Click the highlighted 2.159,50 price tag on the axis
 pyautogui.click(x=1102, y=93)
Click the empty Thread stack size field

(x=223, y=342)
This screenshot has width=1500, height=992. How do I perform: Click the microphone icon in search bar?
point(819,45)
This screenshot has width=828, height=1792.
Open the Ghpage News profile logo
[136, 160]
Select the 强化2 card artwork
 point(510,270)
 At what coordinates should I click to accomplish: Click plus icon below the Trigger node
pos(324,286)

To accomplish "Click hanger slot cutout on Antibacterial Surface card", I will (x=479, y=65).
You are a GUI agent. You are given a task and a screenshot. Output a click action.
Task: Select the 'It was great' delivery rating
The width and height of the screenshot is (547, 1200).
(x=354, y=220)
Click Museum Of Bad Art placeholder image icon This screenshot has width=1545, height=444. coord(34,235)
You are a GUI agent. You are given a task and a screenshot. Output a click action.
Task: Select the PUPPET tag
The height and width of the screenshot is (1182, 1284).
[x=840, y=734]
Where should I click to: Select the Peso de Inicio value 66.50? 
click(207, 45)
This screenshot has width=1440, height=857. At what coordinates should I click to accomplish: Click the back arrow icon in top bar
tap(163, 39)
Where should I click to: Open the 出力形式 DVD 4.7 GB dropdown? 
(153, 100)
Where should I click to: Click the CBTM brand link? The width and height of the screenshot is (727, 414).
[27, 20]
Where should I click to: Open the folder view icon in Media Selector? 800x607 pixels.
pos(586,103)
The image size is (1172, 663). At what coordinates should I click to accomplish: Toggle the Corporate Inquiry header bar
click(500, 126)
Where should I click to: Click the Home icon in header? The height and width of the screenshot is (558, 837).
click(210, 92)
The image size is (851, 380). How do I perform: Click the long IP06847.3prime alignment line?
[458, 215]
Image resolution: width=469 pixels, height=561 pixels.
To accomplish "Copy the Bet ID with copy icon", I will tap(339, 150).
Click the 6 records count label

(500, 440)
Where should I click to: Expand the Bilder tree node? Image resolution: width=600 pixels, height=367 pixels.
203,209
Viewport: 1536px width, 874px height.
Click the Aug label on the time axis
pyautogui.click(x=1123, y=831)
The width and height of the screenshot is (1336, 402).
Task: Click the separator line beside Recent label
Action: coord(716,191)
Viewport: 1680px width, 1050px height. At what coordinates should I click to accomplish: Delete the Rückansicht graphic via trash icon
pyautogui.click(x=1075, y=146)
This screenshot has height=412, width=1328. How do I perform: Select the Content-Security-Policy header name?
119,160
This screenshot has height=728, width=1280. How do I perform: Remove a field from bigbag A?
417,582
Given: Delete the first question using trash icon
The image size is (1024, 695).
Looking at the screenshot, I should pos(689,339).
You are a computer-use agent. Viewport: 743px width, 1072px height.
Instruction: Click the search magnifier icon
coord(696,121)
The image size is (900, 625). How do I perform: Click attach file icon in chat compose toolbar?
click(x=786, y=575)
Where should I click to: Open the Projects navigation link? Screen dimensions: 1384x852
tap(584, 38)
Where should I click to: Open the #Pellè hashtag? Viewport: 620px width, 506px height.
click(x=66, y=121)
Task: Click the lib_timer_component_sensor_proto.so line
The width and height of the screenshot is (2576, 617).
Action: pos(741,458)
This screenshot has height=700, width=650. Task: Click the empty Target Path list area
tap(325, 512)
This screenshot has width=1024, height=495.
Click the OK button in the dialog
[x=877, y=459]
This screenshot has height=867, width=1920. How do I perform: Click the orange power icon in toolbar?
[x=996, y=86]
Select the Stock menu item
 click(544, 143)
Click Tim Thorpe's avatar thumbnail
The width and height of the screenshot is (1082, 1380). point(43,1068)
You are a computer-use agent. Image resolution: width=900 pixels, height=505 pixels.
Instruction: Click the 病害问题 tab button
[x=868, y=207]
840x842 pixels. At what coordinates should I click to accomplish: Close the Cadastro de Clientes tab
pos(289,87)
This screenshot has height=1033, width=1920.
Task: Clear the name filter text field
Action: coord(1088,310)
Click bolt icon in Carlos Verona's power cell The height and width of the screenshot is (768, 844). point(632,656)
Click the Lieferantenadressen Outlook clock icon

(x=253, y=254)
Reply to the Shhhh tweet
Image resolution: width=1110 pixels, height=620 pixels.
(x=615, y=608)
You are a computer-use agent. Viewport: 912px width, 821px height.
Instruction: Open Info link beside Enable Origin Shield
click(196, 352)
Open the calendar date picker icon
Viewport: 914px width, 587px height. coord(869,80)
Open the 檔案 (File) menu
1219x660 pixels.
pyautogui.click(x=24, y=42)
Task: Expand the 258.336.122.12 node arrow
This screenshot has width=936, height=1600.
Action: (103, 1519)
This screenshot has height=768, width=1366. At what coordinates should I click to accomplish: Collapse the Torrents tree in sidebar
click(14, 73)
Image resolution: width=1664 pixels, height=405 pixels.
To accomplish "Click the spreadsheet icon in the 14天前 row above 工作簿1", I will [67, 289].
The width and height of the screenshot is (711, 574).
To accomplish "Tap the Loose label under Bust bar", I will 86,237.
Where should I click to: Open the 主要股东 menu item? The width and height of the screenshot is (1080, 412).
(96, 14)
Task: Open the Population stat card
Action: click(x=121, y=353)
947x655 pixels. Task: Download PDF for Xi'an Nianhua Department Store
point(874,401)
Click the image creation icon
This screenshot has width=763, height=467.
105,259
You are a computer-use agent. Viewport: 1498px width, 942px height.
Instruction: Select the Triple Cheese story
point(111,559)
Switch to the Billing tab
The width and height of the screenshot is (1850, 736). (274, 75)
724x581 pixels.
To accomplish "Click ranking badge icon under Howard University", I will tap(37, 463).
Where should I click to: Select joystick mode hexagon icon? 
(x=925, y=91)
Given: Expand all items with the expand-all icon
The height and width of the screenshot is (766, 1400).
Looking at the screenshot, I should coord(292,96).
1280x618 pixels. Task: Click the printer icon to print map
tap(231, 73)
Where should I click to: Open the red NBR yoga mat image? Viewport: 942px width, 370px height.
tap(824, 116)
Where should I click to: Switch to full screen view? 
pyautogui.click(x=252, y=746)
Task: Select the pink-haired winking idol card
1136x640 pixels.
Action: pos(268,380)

▶ **Task prompt**
Each record above has to be printed again, word for word.

▶ **Exercise result**
Click the highlighted 2.159,50 price tag on the axis
 pyautogui.click(x=1102, y=93)
Click the empty Thread stack size field

(x=223, y=342)
This screenshot has width=1500, height=992. How do I perform: Click the microphone icon in search bar?
point(819,45)
This screenshot has width=828, height=1792.
Open the Ghpage News profile logo
[136, 160]
Select the 强化2 card artwork
 point(510,270)
 At what coordinates should I click to accomplish: Click plus icon below the Trigger node
pos(324,286)

To accomplish "Click hanger slot cutout on Antibacterial Surface card", I will (x=479, y=65).
You are a GUI agent. You are given a task and a screenshot. Output a click action.
Task: Select the 'It was great' delivery rating
The width and height of the screenshot is (547, 1200).
(x=354, y=220)
Click Museum Of Bad Art placeholder image icon This screenshot has width=1545, height=444. coord(34,235)
You are a GUI agent. You are given a task and a screenshot. Output a click action.
Task: Select the PUPPET tag
The height and width of the screenshot is (1182, 1284).
[x=840, y=734]
Where should I click to: Select the Peso de Inicio value 66.50? 
click(207, 45)
This screenshot has width=1440, height=857. At what coordinates should I click to accomplish: Click the back arrow icon in top bar
tap(163, 39)
Where should I click to: Open the 出力形式 DVD 4.7 GB dropdown? 
(153, 100)
Where should I click to: Click the CBTM brand link? The width and height of the screenshot is (727, 414).
[27, 20]
Where should I click to: Open the folder view icon in Media Selector? 800x607 pixels.
pos(586,103)
The image size is (1172, 663). At what coordinates should I click to accomplish: Toggle the Corporate Inquiry header bar
click(500, 126)
Where should I click to: Click the Home icon in header? The height and width of the screenshot is (558, 837).
click(210, 92)
The image size is (851, 380). How do I perform: Click the long IP06847.3prime alignment line?
[458, 215]
Image resolution: width=469 pixels, height=561 pixels.
To accomplish "Copy the Bet ID with copy icon", I will tap(339, 150).
Click the 6 records count label

(500, 440)
Where should I click to: Expand the Bilder tree node? Image resolution: width=600 pixels, height=367 pixels.
203,209
Viewport: 1536px width, 874px height.
Click the Aug label on the time axis
pyautogui.click(x=1123, y=831)
The width and height of the screenshot is (1336, 402).
Task: Click the separator line beside Recent label
Action: coord(716,191)
Viewport: 1680px width, 1050px height. At what coordinates should I click to accomplish: Delete the Rückansicht graphic via trash icon
pyautogui.click(x=1075, y=146)
This screenshot has height=412, width=1328. How do I perform: Select the Content-Security-Policy header name?
119,160
This screenshot has height=728, width=1280. How do I perform: Remove a field from bigbag A?
417,582
Given: Delete the first question using trash icon
The image size is (1024, 695).
Looking at the screenshot, I should pos(689,339).
You are a computer-use agent. Viewport: 743px width, 1072px height.
Instruction: Click the search magnifier icon
coord(696,121)
The image size is (900, 625). How do I perform: Click attach file icon in chat compose toolbar?
click(x=786, y=575)
Where should I click to: Open the Projects navigation link? Screen dimensions: 1384x852
tap(584, 38)
Where should I click to: Open the #Pellè hashtag? Viewport: 620px width, 506px height.
click(x=66, y=121)
Task: Click the lib_timer_component_sensor_proto.so line
The width and height of the screenshot is (2576, 617).
Action: pos(741,458)
This screenshot has height=700, width=650. Task: Click the empty Target Path list area
tap(325, 512)
This screenshot has width=1024, height=495.
Click the OK button in the dialog
[x=877, y=459]
This screenshot has height=867, width=1920. How do I perform: Click the orange power icon in toolbar?
[x=996, y=86]
Select the Stock menu item
 click(544, 143)
Click Tim Thorpe's avatar thumbnail
The width and height of the screenshot is (1082, 1380). point(43,1068)
You are a computer-use agent. Image resolution: width=900 pixels, height=505 pixels.
Instruction: Click the 病害问题 tab button
[x=868, y=207]
840x842 pixels. At what coordinates should I click to accomplish: Close the Cadastro de Clientes tab
pos(289,87)
This screenshot has height=1033, width=1920.
Task: Clear the name filter text field
Action: coord(1088,310)
Click bolt icon in Carlos Verona's power cell The height and width of the screenshot is (768, 844). point(632,656)
Click the Lieferantenadressen Outlook clock icon

(x=253, y=254)
Reply to the Shhhh tweet
Image resolution: width=1110 pixels, height=620 pixels.
(x=615, y=608)
You are a computer-use agent. Viewport: 912px width, 821px height.
Instruction: Open Info link beside Enable Origin Shield
click(196, 352)
Open the calendar date picker icon
Viewport: 914px width, 587px height. coord(869,80)
Open the 檔案 (File) menu
1219x660 pixels.
pyautogui.click(x=24, y=42)
Task: Expand the 258.336.122.12 node arrow
This screenshot has width=936, height=1600.
Action: (103, 1519)
This screenshot has height=768, width=1366. At what coordinates should I click to accomplish: Collapse the Torrents tree in sidebar
click(14, 73)
Image resolution: width=1664 pixels, height=405 pixels.
To accomplish "Click the spreadsheet icon in the 14天前 row above 工作簿1", I will [67, 289].
The width and height of the screenshot is (711, 574).
To accomplish "Tap the Loose label under Bust bar", I will 86,237.
Where should I click to: Open the 主要股东 menu item? The width and height of the screenshot is (1080, 412).
(96, 14)
Task: Open the Population stat card
Action: click(x=121, y=353)
947x655 pixels. Task: Download PDF for Xi'an Nianhua Department Store
point(874,401)
Click the image creation icon
This screenshot has width=763, height=467.
105,259
You are a computer-use agent. Viewport: 1498px width, 942px height.
Instruction: Select the Triple Cheese story
point(111,559)
Switch to the Billing tab
The width and height of the screenshot is (1850, 736). (274, 75)
724x581 pixels.
To accomplish "Click ranking badge icon under Howard University", I will tap(37, 463).
Where should I click to: Select joystick mode hexagon icon? 
(x=925, y=91)
Given: Expand all items with the expand-all icon
The height and width of the screenshot is (766, 1400).
Looking at the screenshot, I should coord(292,96).
1280x618 pixels. Task: Click the printer icon to print map
tap(231, 73)
Where should I click to: Open the red NBR yoga mat image? Viewport: 942px width, 370px height.
tap(824, 116)
Where should I click to: Switch to full screen view? 
pyautogui.click(x=252, y=746)
Task: Select the pink-haired winking idol card
1136x640 pixels.
Action: pos(268,380)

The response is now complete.